Dr. Imogene reached up to the second shelf and took down a jar third from the end of the row. She handed it to Glynnis, who saw that while the dominant color was a muddy green, there were purple flecks along the edges of the leaves. “I was taught the names for all them things,” Dr. Imogene said, “but then the root worker—bless her heart—who taught me died when I was young. I still didn’t have a fixed mind, and it whatn’t long fore I forgot the names of most things. My mind ain’t never worked that way, even when sweet Evelyn was alive. This one”—she tapped the top of the jar in Glynnis’s hand—“I just call Purple Mess. A body gets tired of callin em green this and green that. When Jesse was still in college, he brought by this book and showed me Purple Mess and a lotta other ones that was in it. Pictures pretty anough to frame, but none of that helped me member what the book was callin em.”

“A rose by any—” Glynnis stopped as the old woman turned and considered the photographs of the children on the other wall.

“These many of the chirren I help bring into the world,” Dr. Imogene said. “These was all trouble births. A root worker gotta know to fix them hands on a woman’s stomach somewhere after the fourth month and know if the baby wants to come out easy anough or take the road harder than ordinary. Then you gotta know what to do to help em both.” She turned back to the jars and the first fullness of the sun came through the window, hit the photographs and rested upon the women’s backs. What was left of the sun went around them and over them and between them to hit the jars. “I failed many a one, but what root worker puts that up on the wall. You can see that clearer than a picture every minute of God’s day you look inside.”
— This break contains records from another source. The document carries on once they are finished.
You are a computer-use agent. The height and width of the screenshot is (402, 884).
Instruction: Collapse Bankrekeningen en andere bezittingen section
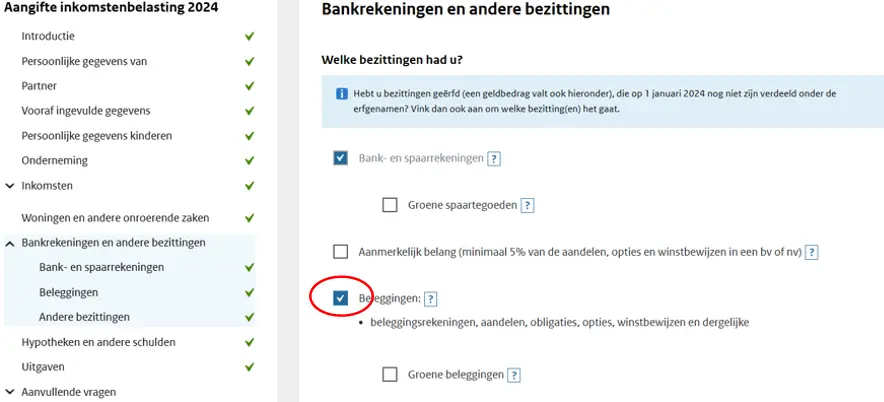[10, 243]
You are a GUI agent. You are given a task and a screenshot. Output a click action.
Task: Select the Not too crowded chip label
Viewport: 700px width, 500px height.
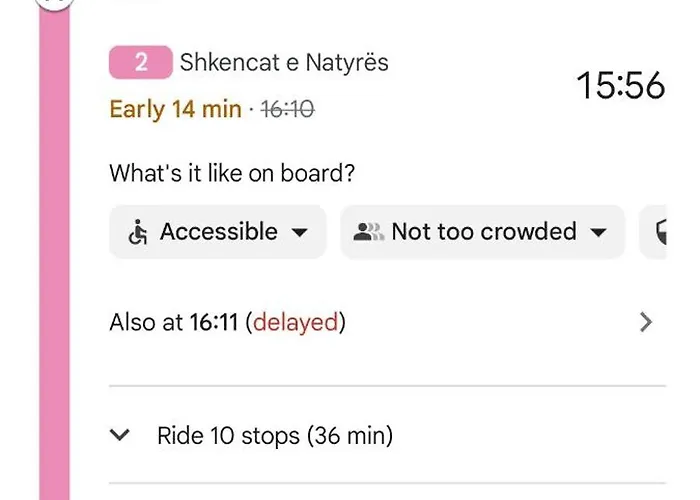(484, 232)
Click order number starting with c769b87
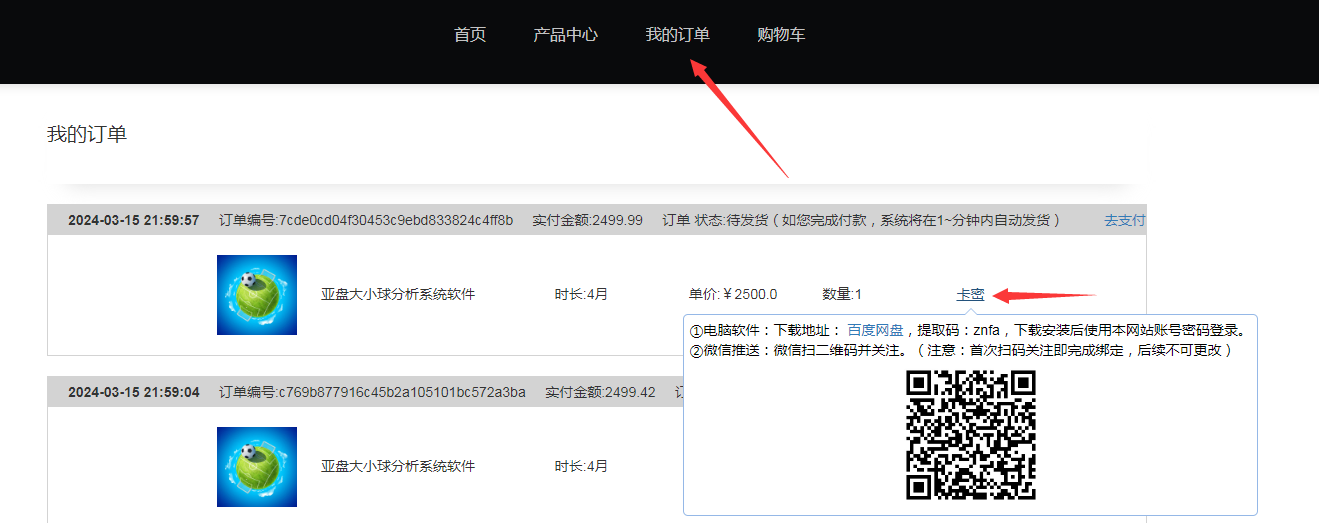Image resolution: width=1319 pixels, height=523 pixels. [372, 392]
Glynnis returned Purple Mess to the shelf, and it was then that the old woman told her there was no magic in any of it, for she had begun to feel that the younger woman was headed that way. She led Glynnis out to the garden in the back. She pointed to a patch of less than one square foot and told Glynnis that was Purple Mess. “It grows wild down at the creek. It’s a nice spot and a body can sit there all day on it and watch the water flow on by.” In the garden, Purple Mess was the smallest patch of all. “Not many people suffer with witches ridin em, but you can’t stop growin it cause who knows what God’ll put in front a you.” Glynnis stood at the edge of the garden. “Go over to it, Dr. Holloway. Go on in there and see that Purple Mess ain’t nothin special.”
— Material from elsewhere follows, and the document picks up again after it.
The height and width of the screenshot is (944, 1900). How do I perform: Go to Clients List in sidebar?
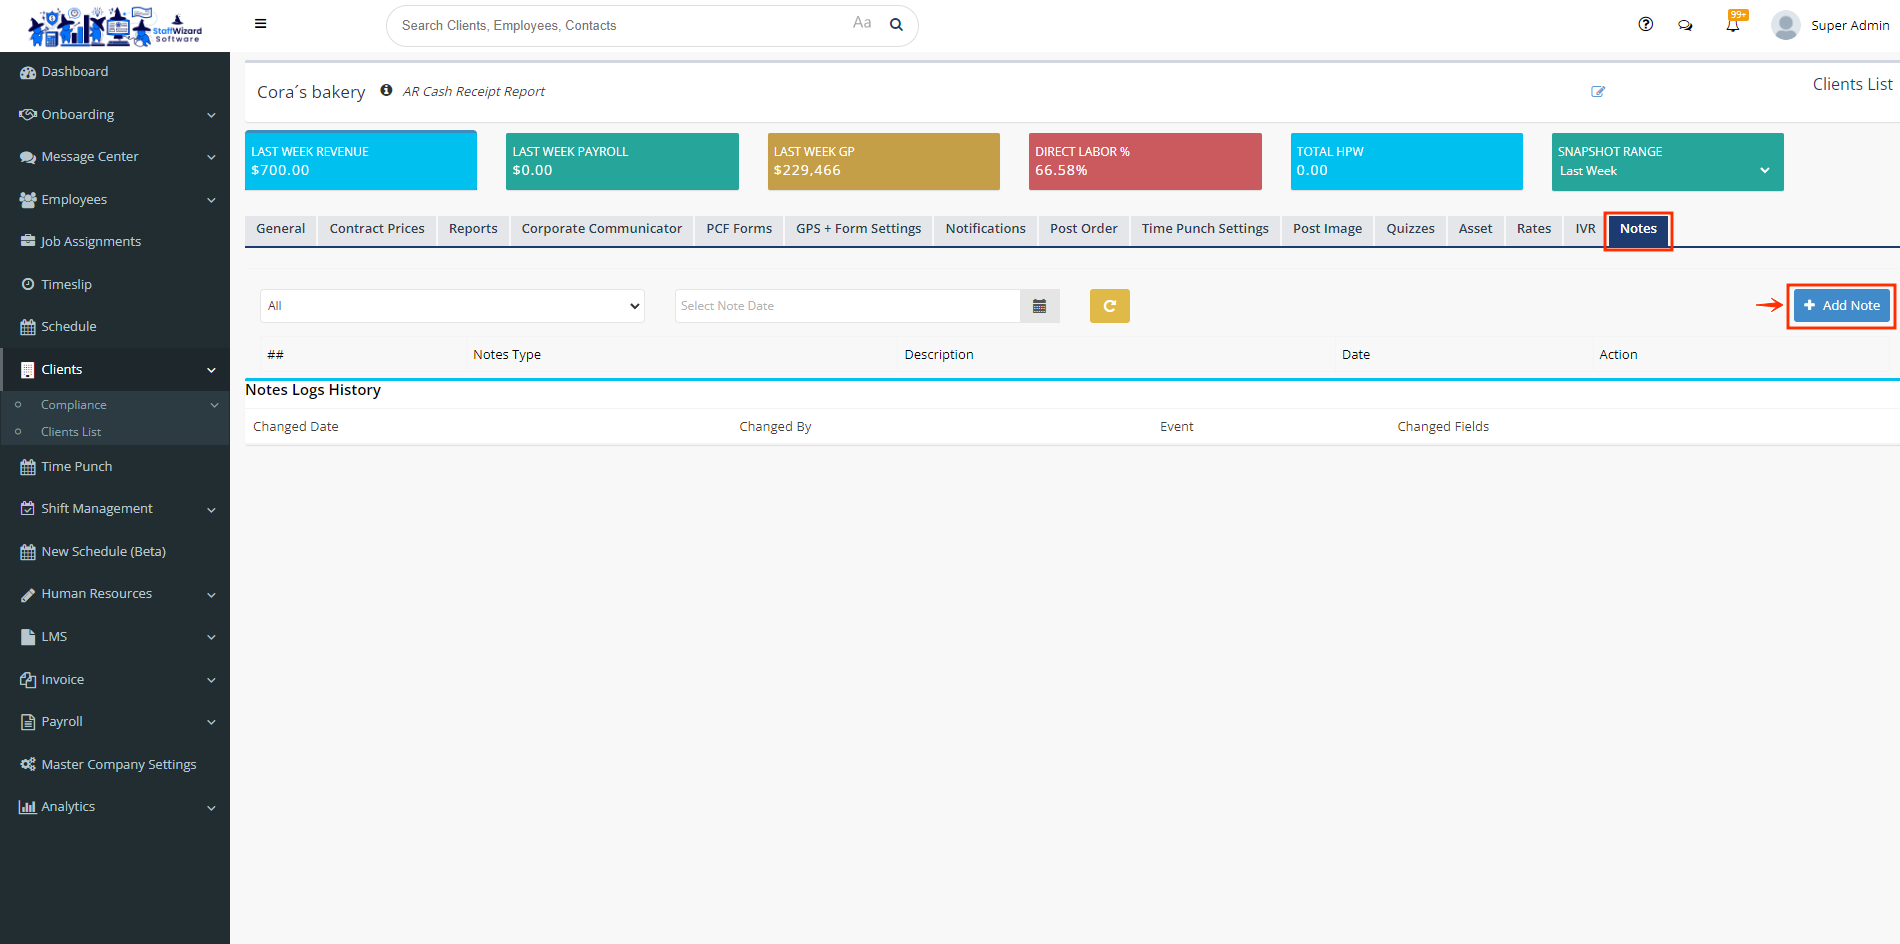71,432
Talk of the jars and the photographs and the garden seemed to have opened a sad room in Dr. Imogene’s heart, and she was mostly quiet throughout the last of the morning and into the first touches of the afternoon. She busied herself with minor chores—from washing the breakfast dishes to fluffing the couch pillows—and Glynnis followed her about, helping where she could, waiting in case the root worker needed to share something. Now and again Dr. Imogene would stop in the midst of some job and stare into the eyes of the younger woman, as if the latter could read her mind and aid by putting into words what the root worker could not say. In her beginning days as a doctor, Glynnis had had a patient who, a month or so into her treatment for hyperthyroidism, would stand silent for several minutes after her session. Glynnis, uncomfortable, new to it all, used the time at first to make notes as the patient stood with her back to the door, her eyes to the floor. Then, toward the end of a year of treating her, Glynnis learned to rid herself of the woman by asking before even a minute of silence had gone by, before she had started to wash her hands, “Will that be all, Mrs. Evans?” Hyperthyroidism became hypothyroidism, and the treatment and the seconds of silence at the door went on, until one day in their third year together Mrs. Evans failed to show up for an appointment, and her file was returned that very morning to the cabinet where it was even now.